Another kind of audit
August 1, 1999
Having come to the General Assembly Council from the world of business and finance, Executive Director John Detterick has brought stability to his office. His first year has won him our respect, particularly in the areas of finance and management.
Standards of finance
Detterick’s business experience taught him that bank examiners and outside auditors do not evaluate their clients’ activities on the basis of feelings. Politics and passion are excluded from the process as they assess a company’s financial health using “generally accepted accounting standards.” We applaud John Detterick for encouraging his financial staff to comply with these standards.
Standards of faith
We hope that now he will help his organization achieve another level of accountability: conformity to our denomination’s standards of Christian faith and life.
There is a popular notion afloat that faith is essentially a matter of feeling, that in this multi-cultural world of theological diversity, one person’s feeling is as valid as another’s, that sincerity rather than substance is the criterion of authenticity. People who think this way have no standards beyond themselves.
Contrary to culture, the PCUSA has objective standards. We are a people of biblical faith, expressed constitutionally in our Book of Confessions. Those who wish to define their own deity are reminded that we worship the God who reveals himself in Scripture, whose thoughts are not our thoughts and whose ways are not our ways.
Measuring by standards
We remember with gratitude the role that was played by the Office of Theology and Worship in 1994 after a ReImagining conference worshiped “Sophia,” denied the atonement, and redefined “Christ.” In a paper by Joe Small and John Burgess, the Office of Theology and Worship showed how ReImagining God themes exceeded the boundaries of Christian faith. That theological assessment proved valuable to the Wichita General Assembly.
We still have an Office of Theology and Worship.
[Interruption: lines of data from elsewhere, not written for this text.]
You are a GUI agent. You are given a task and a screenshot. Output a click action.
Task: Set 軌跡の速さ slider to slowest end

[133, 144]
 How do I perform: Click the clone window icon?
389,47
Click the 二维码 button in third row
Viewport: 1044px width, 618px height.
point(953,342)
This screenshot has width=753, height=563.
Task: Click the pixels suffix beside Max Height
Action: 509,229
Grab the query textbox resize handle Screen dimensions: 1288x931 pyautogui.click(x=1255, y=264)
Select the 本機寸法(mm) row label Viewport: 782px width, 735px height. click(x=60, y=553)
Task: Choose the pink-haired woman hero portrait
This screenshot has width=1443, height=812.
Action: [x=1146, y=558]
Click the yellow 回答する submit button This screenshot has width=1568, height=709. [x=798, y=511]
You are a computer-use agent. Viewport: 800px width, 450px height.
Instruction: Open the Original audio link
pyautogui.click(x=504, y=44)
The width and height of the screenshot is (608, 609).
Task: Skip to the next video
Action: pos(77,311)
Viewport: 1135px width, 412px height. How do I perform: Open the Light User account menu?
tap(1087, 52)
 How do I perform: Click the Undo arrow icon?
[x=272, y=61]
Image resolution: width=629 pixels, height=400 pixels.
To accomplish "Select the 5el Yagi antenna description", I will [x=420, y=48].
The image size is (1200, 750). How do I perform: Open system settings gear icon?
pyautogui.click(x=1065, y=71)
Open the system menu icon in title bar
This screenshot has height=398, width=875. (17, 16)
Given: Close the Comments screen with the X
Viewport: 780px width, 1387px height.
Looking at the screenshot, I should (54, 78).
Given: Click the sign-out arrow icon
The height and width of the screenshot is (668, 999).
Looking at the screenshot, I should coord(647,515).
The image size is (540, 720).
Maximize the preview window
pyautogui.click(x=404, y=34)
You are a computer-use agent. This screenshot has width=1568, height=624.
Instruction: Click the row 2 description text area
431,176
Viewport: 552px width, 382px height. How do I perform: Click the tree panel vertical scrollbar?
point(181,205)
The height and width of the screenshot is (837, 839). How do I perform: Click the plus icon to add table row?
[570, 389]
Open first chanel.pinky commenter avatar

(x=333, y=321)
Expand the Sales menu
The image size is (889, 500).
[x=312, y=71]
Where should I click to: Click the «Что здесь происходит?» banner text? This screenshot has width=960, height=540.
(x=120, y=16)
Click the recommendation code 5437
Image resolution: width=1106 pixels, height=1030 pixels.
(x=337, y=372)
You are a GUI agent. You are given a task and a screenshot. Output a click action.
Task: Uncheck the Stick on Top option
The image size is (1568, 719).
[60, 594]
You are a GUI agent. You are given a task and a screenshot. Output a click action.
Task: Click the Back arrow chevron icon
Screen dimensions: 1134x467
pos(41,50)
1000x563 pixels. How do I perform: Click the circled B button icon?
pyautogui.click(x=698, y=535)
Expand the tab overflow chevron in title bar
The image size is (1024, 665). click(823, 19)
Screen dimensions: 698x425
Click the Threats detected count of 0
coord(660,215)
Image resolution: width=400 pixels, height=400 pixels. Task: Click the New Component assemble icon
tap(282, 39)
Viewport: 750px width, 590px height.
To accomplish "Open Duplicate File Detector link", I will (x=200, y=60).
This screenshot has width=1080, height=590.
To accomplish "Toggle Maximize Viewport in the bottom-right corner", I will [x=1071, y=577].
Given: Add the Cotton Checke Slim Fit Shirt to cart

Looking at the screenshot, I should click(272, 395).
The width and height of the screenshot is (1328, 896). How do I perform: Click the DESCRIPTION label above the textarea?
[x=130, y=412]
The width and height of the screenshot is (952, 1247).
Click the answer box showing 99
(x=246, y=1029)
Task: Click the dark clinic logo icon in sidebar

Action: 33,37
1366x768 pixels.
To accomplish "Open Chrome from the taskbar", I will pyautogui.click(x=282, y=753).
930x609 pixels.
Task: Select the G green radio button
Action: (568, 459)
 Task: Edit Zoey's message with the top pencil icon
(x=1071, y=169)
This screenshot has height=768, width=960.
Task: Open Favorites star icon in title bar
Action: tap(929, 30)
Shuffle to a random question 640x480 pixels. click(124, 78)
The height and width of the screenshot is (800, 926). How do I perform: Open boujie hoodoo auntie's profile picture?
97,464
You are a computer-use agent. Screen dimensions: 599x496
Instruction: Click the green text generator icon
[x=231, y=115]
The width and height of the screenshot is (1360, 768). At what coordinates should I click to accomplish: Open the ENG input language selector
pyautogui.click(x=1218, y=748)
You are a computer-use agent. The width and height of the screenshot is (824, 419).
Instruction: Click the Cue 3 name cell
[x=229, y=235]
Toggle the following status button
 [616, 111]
We hope that John Detterick will ask this office to assess programs produced by other areas within his organization, particularly those whose theological adventures have drawn so much fire during the recent General Assembly.
Just as we would not employ accountants who ignore generally accepted accounting standards, we cannot allow persons who write the PCUSA’s curriculum, plan its conferences, and train its ministers to promote a faith that does not conform to scriptural standards. A theological audit is as appropriate to the work of the General Assembly Council as are the financial and management audits that have become routine activities.
Let’s get it done.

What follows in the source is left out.